AI firm Anthropic has launched Project Glasswing, an initiative which uses AI to identify and remediate undiscovered cybersecurity vulnerabilities in critical software.
Project Glasswing, named after the glasswing butterfly, is based on Claude Mythos Preview, a powerful, not publicly available, version of Anthropic’s Large Language Model (LLM).
The company described the model as the “most capable yet for coding and agentic tasks” and that it can “deeply understand and modify complex software,” allowing Claude Mythos Preview to autonomously find and fix cybersecurity vulnerabilities at scale.
Anthropic did not train it specifically for cybersecurity, rather it said the capabilities are the result of its “strong agentic coding and reasoning skills.”
Announced publicly on April 7, the capabilities of Claude Mythos Preview have already been tested by Anthrophic’s launch partners for Project Glasswing. These include Amazon Web Services, Apple, Broadcom, Cisco, CrowdStrike, Google, JPMorganChase, the Linux Foundation, Microsoft, NVIDIA, and Palo Alto Networks.
In testing, the model discovered thousands of zero-day vulnerabilities which had not previously been identified. These included:
- A 27-year-old vulnerability in OpenBSD, a security-hardened UNIX-like operating system used to run firewalls and other critical infrastructure. The vulnerability allowed an attacker to remotely crash any machine running the operating system just by connecting to it
- A 16-year-old vulnerability in FFmpeg, which is commonly used in software to encode and decode video. The vulnerability was discovered in a line of code that automated testing tools had hit five million times without it previously identified
- The model autonomously found and chained several vulnerabilities in the Linux kernel, the software which is used to run most of the world’s servers, to allow an attacker to escalate from ordinary user access to complete control of the machine
Anthropic said that it had reported the vulnerabilities it discovered to the maintainers of the relevant software. The publicly identified vulnerabilities have already been patched.
“Our eventual goal is to enable our users to safely deploy Mythos-class models at scale,” the AI firm said.
Open-Source Security Support
As part of Project Glasswing, Anthropic has committed up to $100m in usage credits to over 40 additional organizations that build or maintain critical software infrastructure so they can use the model to scan and secure both first-party and open-source systems.
The company will also provide $4m in donations to open-source security organizations to support the work and to develop patches, if necessary.
Anthropic said it does not plan to make Claude Mythos Preview publicly available.
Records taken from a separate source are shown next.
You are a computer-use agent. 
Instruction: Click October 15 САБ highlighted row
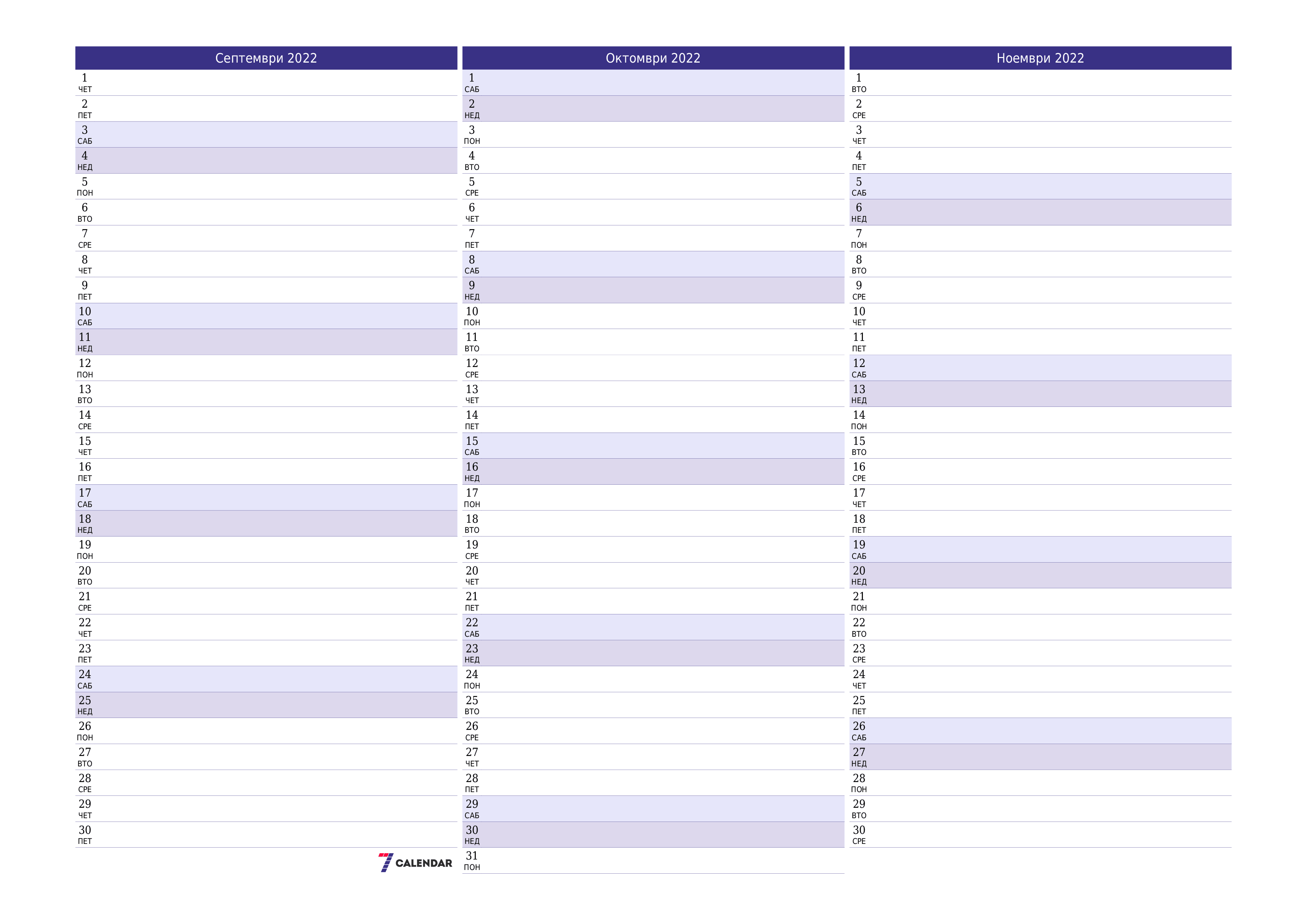click(653, 447)
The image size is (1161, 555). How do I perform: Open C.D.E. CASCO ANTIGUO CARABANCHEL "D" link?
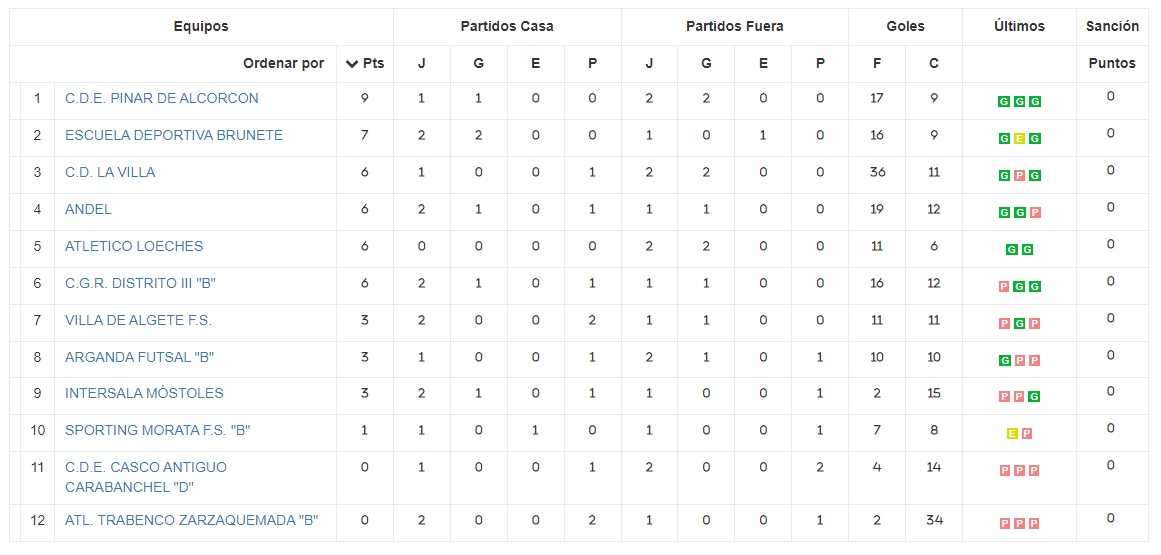[x=146, y=477]
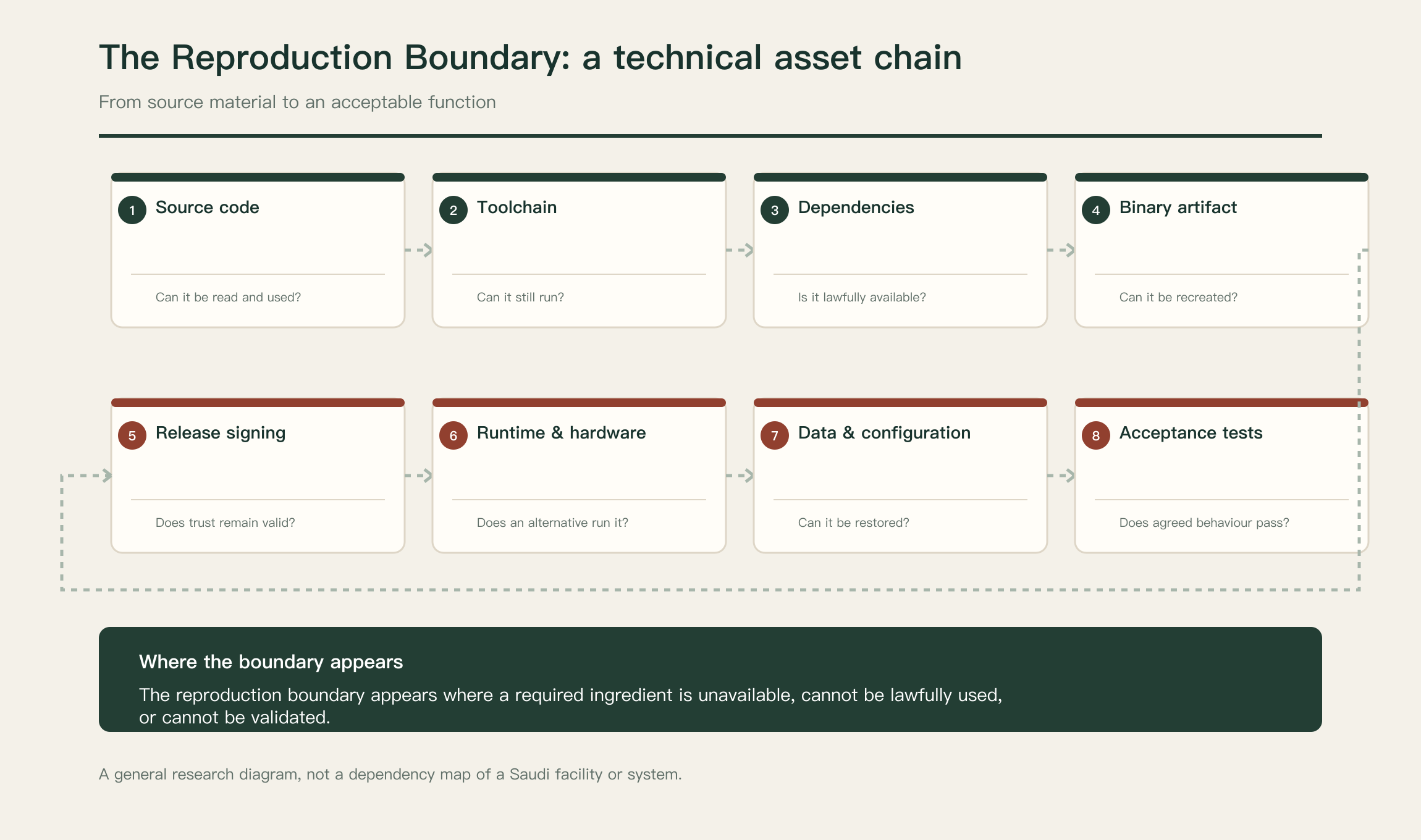This screenshot has height=840, width=1421.
Task: Click the number 1 badge for Source code
Action: pyautogui.click(x=132, y=210)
It is intended for use by cybersecurity defenders and with appropriate guardrails in place.
However, threat actors have managed to jailbreak, abuse or even develop their own malicious versions of AI models to help commit AI-powered cybercrime at scale and some industry insiders have voiced concern over the potential for attackers to get hold of Mythos.
“It’s highly questionable that Anthropic will be able to limit the malicious uses of this model,” said Jeff Williams, founder of OWASP and Co-Founder and CTO of Contrast Security.
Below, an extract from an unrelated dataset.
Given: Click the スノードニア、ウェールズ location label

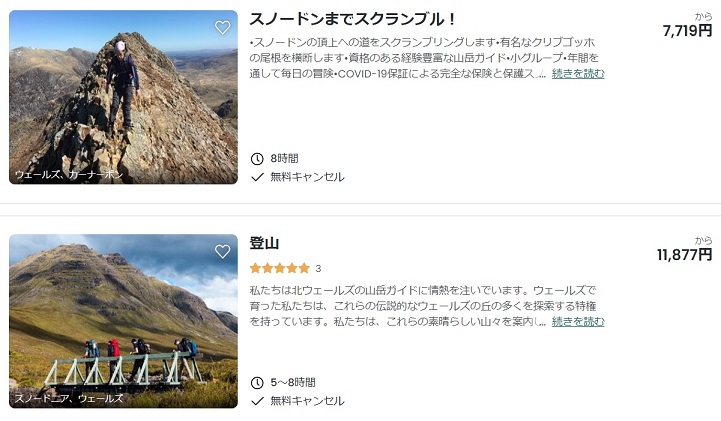Looking at the screenshot, I should click(x=69, y=398).
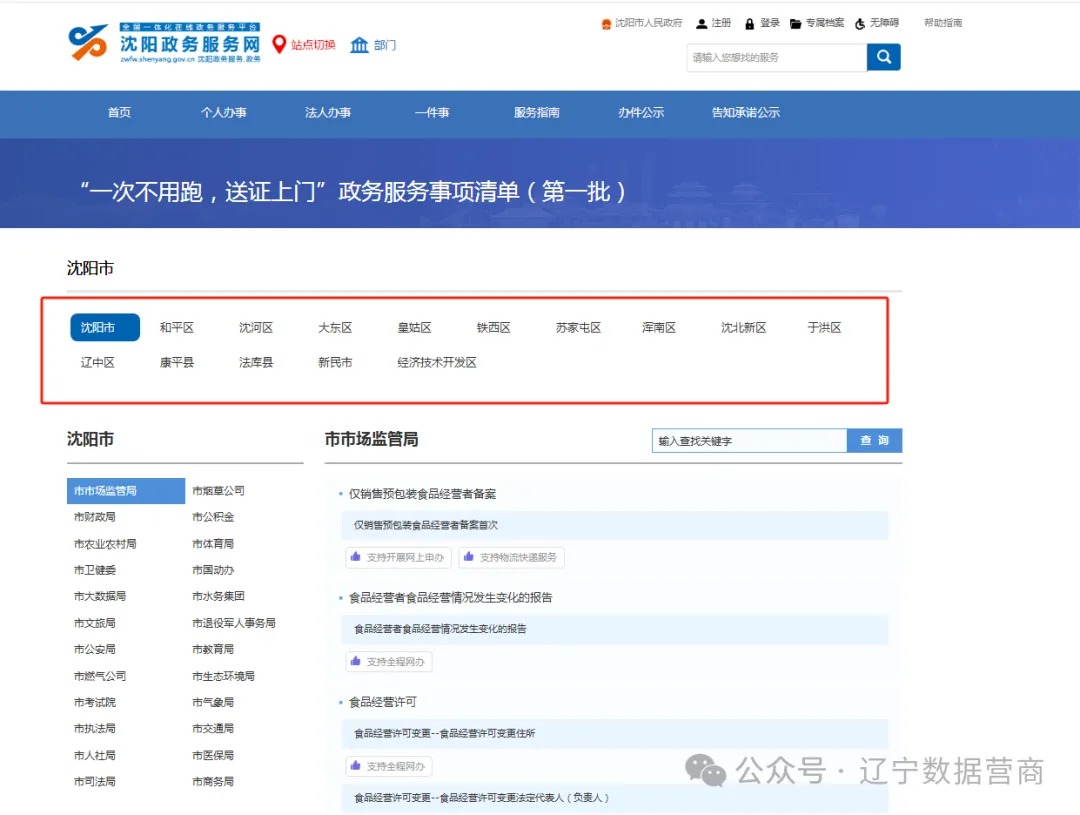Click the red location pin for 站点切换
The height and width of the screenshot is (815, 1080).
click(x=279, y=44)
Senior cybersecurity personnel at several of Anthropic’s partners welcomed the development being made with Claude Mythos Preview and Project Glasswing.
“Google is pleased to see this cross-industry cybersecurity initiative coming together and to make Mythos Preview available to participants via Vertex AI. It’s always been critical that the industry work together on emerging security issues, whether it’s post-quantum cryptography, responsible zero-day disclosure, secure open source software, or defense against AI-based attacks,” said Heather Adkins, VP of security engineering at Google.
Igor Tsyganskiy, EVP of cybersecurity and research at Microsoft, said: “As we enter a phase where cybersecurity is no longer bound by purely human capacity, the opportunity to use AI responsibly to improve security and reduce risk at scale is unprecedented. Joining Project Glasswing, with access to Claude Mythos Preview, allows us to identify and mitigate risk early and augment our security and development solutions so we can better protect customers and Microsoft.”